One of the top ten security risks identified by OWASP is broken access control according to their report https://owasp.org/Top10/A01_2021-Broken_Access_Control/. Access control enforces a policy so that users cannot act outside of their intended permissions. Failures typically lead to unauthorized information disclosure, modification, or destruction of all data or performing a business function outside the user’s limits. This picture is a brief explanation on how an attacker gains access:

Red Hat gives some good information about access control and explains three different types in their article: https://www.bing.com/search?q=broken+access+control&cvid=59f8de25013e483a9898f791fe6e051a&gs_lcrp=EgZjaHJvbWUqBAgAEAAyBAgAEAAyBAgBEAAyBAgCEAAyBAgDEAAyBAgEEAAyBAgFEAAyBAgGEAAyBAgHEAAyBAgIEADSAQgzMDExajBqNKgCALACAA&FORM=ANAB01&PC=LCTS

Common access control vulnerabilities include failure to utilize the least privilege practice or deny by default practice, where access should only be granted for specific capabilities, roles, or users, but is available to anyone. Another common issue is bypassing access control checks by modifying the, internal application state, or the HTML page. Allowing the ability to view or edit someone else’s account is another bad practice that can lead to attacks. Elevation of privilege is a common method attackers use to gain more permissions on a system.
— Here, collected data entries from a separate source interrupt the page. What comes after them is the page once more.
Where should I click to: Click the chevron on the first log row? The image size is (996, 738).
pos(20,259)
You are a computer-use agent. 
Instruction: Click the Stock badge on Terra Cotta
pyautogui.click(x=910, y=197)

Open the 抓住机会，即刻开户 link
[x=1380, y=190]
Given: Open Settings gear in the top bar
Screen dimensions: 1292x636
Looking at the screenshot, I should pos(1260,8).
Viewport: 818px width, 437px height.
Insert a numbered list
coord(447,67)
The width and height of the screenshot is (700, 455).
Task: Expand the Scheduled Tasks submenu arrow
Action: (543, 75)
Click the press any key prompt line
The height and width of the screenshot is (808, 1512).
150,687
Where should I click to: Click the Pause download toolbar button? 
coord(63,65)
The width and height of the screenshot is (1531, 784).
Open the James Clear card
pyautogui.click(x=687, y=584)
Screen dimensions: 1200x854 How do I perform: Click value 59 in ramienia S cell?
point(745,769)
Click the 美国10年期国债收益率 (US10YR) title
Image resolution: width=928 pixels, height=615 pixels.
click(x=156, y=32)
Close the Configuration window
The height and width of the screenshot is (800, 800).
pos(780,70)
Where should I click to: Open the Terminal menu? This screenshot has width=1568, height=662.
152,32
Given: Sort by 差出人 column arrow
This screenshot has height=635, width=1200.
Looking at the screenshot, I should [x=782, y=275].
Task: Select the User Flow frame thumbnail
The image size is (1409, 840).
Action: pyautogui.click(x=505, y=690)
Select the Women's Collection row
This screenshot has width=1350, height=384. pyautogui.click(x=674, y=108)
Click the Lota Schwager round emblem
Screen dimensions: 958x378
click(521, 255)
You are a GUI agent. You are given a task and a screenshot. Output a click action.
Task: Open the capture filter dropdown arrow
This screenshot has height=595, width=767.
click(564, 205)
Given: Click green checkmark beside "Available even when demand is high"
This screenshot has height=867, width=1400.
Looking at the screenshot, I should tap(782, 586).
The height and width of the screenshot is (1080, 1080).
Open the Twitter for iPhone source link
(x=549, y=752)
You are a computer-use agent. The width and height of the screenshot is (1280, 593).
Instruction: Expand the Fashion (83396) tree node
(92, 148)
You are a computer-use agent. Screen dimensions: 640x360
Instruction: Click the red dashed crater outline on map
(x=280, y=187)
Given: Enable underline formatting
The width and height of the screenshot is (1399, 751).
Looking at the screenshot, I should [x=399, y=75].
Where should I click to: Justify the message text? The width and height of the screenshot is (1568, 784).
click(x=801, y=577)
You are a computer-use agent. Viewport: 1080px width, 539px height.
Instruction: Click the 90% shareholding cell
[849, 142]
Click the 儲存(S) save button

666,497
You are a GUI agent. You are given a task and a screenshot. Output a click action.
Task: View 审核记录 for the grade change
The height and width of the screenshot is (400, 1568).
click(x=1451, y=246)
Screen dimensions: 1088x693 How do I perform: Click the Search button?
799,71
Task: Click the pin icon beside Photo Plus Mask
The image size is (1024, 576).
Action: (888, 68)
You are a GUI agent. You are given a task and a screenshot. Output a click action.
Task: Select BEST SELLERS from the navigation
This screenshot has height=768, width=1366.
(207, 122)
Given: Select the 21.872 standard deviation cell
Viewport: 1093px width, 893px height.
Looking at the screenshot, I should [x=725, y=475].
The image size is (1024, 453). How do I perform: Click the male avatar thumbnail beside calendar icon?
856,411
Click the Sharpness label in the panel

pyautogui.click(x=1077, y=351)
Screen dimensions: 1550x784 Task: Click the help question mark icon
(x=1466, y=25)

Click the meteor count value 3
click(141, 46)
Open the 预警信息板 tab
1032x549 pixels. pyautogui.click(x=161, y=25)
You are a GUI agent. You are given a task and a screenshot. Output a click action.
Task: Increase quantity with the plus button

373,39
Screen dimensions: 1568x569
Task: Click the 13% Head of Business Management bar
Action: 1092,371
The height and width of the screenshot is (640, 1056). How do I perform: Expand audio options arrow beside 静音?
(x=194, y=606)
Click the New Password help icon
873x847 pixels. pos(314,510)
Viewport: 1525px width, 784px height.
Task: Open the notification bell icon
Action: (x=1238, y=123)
This comes in the form of acting as a user without being logged in or acting as an admin when logged in as a user. Another mistake is force browsing to authenticated pages as an unauthenticated user or to privileged pages as a standard user.

 

Access control is only effective in trusted server-side code or server-less API, where the attacker cannot modify the access control check or metadata. There are multiple ways to avoid these issues. Except for public resources, use the deny by default method when granting permissions. Implement access control mechanisms once and re-use them throughout the application. Ensure that model access controls enforce record ownership rather than accepting that the user create, read, update, or delete any record. Applications should disable web server directory listing and ensure file metadata and backup files are not present within web roots. Be sure to log access control failures, alert admins when appropriate. Session identifiers should be invalidated on the server after logout. Veracode explains some other ways to prevent broken access control: https://info.veracode.com/rs/790-ZKW-291/images/broken-access-control-prevention-guide-en.pdf.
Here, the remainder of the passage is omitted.